WHAT THE TASK REQUIRES
Copy out each line of the entries below in which the string "computer" appears.

Dataset entries:
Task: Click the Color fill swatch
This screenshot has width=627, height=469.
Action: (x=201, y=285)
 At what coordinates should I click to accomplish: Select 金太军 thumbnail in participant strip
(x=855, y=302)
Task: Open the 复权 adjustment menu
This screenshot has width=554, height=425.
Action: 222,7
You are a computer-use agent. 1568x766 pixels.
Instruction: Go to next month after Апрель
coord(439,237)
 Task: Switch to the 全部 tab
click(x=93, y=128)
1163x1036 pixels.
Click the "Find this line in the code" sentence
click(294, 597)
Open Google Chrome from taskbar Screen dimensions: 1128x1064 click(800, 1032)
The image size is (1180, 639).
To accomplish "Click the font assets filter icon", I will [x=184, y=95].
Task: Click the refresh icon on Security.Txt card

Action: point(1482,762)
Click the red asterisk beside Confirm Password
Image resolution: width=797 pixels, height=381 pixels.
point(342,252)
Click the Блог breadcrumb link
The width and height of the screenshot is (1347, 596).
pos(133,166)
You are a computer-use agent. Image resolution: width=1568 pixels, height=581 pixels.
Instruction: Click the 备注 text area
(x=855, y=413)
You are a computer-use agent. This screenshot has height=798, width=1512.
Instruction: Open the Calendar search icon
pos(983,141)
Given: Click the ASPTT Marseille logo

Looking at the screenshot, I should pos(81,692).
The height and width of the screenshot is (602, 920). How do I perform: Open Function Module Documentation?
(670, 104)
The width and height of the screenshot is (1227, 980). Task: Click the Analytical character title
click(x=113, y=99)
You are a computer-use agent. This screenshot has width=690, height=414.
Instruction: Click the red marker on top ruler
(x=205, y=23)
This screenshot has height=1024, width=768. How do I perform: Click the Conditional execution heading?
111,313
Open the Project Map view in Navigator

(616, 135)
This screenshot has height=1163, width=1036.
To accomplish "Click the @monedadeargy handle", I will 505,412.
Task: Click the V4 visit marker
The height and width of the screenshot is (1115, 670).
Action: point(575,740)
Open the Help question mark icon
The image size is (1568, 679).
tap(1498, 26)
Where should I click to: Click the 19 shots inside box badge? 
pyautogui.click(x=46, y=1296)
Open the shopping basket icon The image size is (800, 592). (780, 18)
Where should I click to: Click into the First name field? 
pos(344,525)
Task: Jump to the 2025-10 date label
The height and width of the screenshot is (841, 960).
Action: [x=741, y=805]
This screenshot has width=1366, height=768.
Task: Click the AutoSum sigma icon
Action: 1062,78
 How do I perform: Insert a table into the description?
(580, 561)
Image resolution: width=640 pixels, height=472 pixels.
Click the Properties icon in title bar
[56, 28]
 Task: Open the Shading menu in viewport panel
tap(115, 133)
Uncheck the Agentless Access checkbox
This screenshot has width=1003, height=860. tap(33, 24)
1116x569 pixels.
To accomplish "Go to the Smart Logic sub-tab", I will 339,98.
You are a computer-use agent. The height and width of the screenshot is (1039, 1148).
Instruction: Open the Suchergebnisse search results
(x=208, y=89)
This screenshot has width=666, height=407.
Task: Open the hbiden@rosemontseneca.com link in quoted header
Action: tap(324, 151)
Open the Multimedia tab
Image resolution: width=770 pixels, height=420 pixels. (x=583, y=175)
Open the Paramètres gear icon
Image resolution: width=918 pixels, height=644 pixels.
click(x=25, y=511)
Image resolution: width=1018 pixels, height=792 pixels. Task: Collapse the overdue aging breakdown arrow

TASK SOLUTION
You are a computer-use agent. 1568x766 pixels.
You are a computer-use agent. Image resolution: width=1568 pixels, height=581 pixels.
You are a computer-use agent. This screenshot has height=798, width=1512.
You are a computer-use agent. This screenshot has width=690, height=414.
You are a computer-use agent. The height and width of the screenshot is (1039, 1148).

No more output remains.